Is this behaviour correct?
https://github.com/keystonejs/keystone-email/blob/master/lib/Email.js#L73
What values can I pass to renderOptions and sendOptions? Comment please.
https://github.com/keystonejs/keystone-email/blob/master/lib/Email.js#L83-L85
If this is the main entrypoint, isFile should be async and use stat instead of statSync.
util/Truthy.js
This function is unnecessary, and should be inlined where its used. Every javascript programmer should know what !!val means. (And if they don't, they won't be able to read your truthy function either). Don't make me hunt down obscure files unnecessarily.
util/cleanHTML.js
What does this file do? Are there security implications here? Is unicode still supported? A lot of thought has obviously gone into this code. It is impossible to maintain this function (or even tell whether this function is correct) without that context, which is not obvious and should exist next to the code itself.
util/getTransport.js
Should this support third-party transports the same way as the getEngines.js file does?
- If yes, the code is incorrect.
- If no, consider moving this logic into
lib/transports/index.js.
util/isFile.js
As far as I can tell this function is invoked on every email render call. Either cache the result or use fs.stat instead of fs.statSync.
Transports
General: These probably want to be their own modules, though I can see why you're inlining them for now.

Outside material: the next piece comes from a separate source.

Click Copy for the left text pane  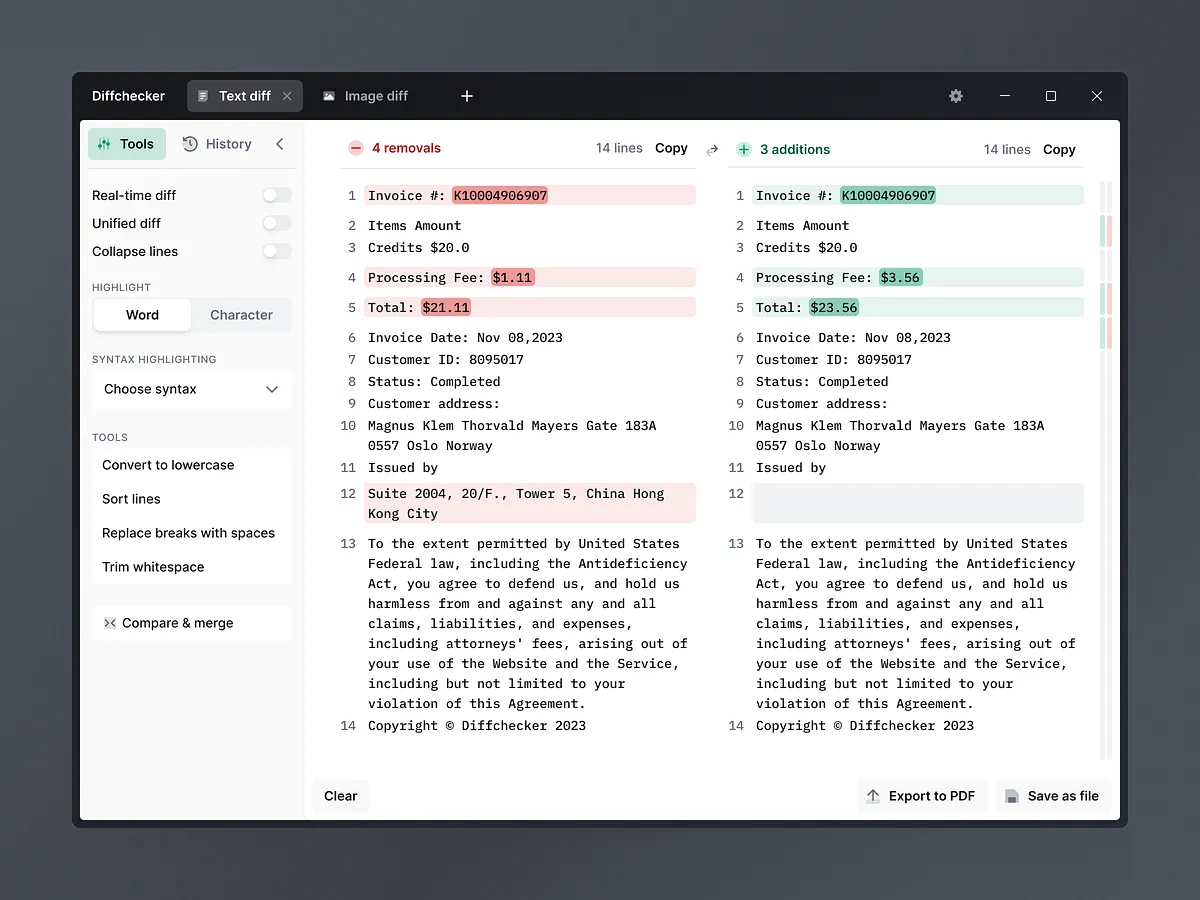[671, 148]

https://github.com/keystonejs/keystone-email/blob/master/lib/transports/mailgun/index.js#L22-L23
Its sort of weird copying the options into a new object, then deleting some of them again. I feel like this code should either use single-static-assignment for options, or treat options as mutable. Mixing both of those styles feels a little icky.

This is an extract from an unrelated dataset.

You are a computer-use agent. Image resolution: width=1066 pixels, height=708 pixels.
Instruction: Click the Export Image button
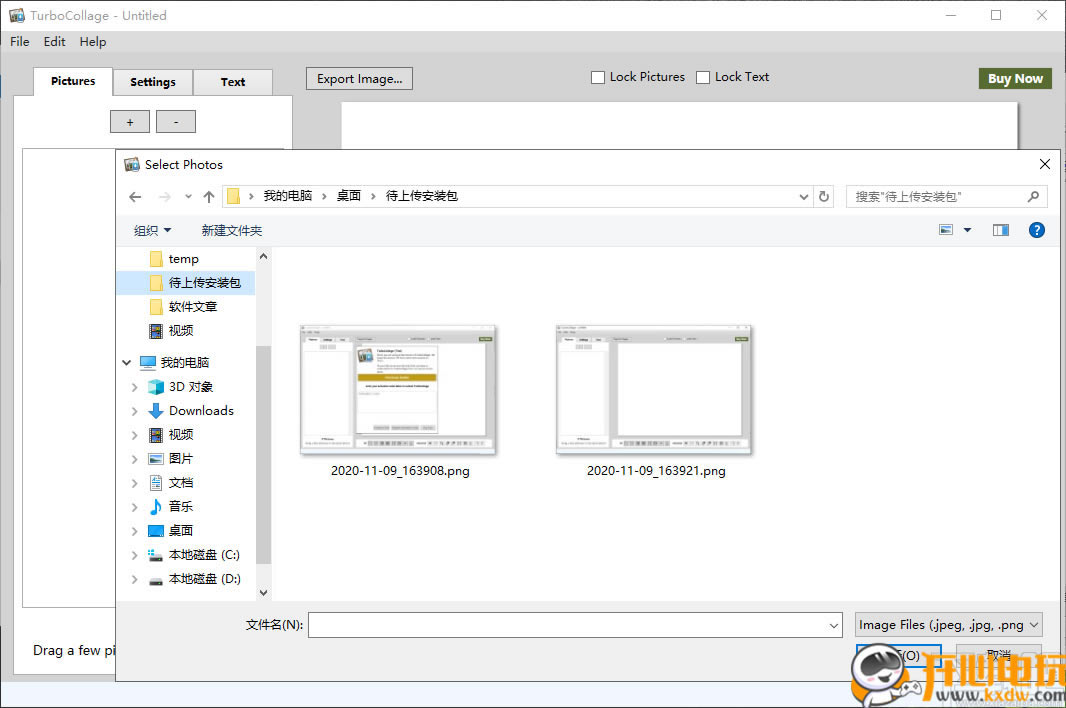(359, 79)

https://github.com/keystonejs/keystone-email/blob/master/lib/transports/mailgun/processAddress.js
General: Are < and > valid characters in email addresses?
https://github.com/keystonejs/keystone-email/blob/master/lib/transports/mailgun/processAddress.js#L3
Should be /^.<(.)>$/; or /<(.*)>$/;
https://github.com/keystonejs/keystone-email/blob/master/lib/transports/mailgun/getRecipientsAndVars.js#L8-L9
Don't call the variable holding the address i. Save i for the index.

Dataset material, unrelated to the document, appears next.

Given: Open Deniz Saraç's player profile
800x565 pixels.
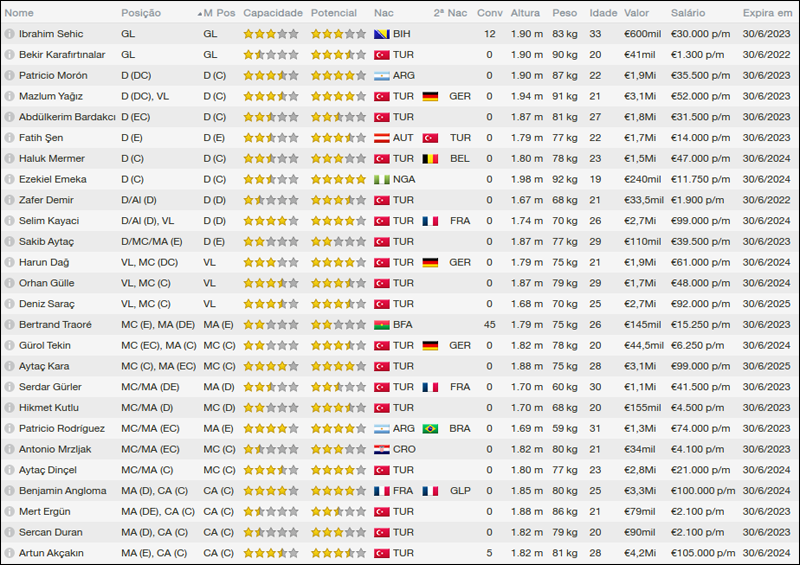Looking at the screenshot, I should click(x=46, y=304).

On that topic, what is the variable 'vars' supposed to represent?
https://github.com/keystonejs/keystone-email/blob/master/lib/transports/mailgun/getRecipientsAndVars.js#L19
if (!vars[rcpt.email].email) vars[rcpt.email].email = rcpt.email;
Huh? So, vars['[email protected]'].email = '[email protected]' ? Why?
https://github.com/keystonejs/keystone-email/blob/master/lib/transports/mandrill/getRecipientsAndVars.js
DRY. This function is an obvious copy+paste job of mailgun/getRecipientsAndVars.js. Extract out the common functionality for code sharing, and the different functionality to make the differences obvious.
https://github.com/keystonejs/keystone-email/blob/master/lib/transports/mandrill/objToMandrillVars.js
Add a comment:
// A mandrill vars object is nested like this {... example here}. We need to flatten it out for reasons A and B
https://github.com/keystonejs/keystone-email/blob/master/lib/transports/mandrill/index.js
This file looks like another copy+paste job from mailgun/index.js, with more arbitrary changes. DRY.
Thanks @josephg! Awesome review.
Updates for those playing along at home:
- [x] DRY. Dry dry dry dry dry.
- Resolved where possible
- [ ] Nowhere near enough comments.
- [ ] You're handling lots of input different data types in some quite deep functions.
- [x] What properties are avaliable on options? Consider adding a documentation comment to the function listing what options it supports
- I'm just going to reference the readme to limit double-handling, it's all documented in there and I prefer a single source of truth
- [x] Depending on
cwdis bad practice- Actually this entire logic block is based on the code you linked to in express 😜
- [x] Bug in
Email.prototype.resolve- resolved, good catch! Have added comments.
Still need to go through the notes for other files and transports, will add another comment when I do.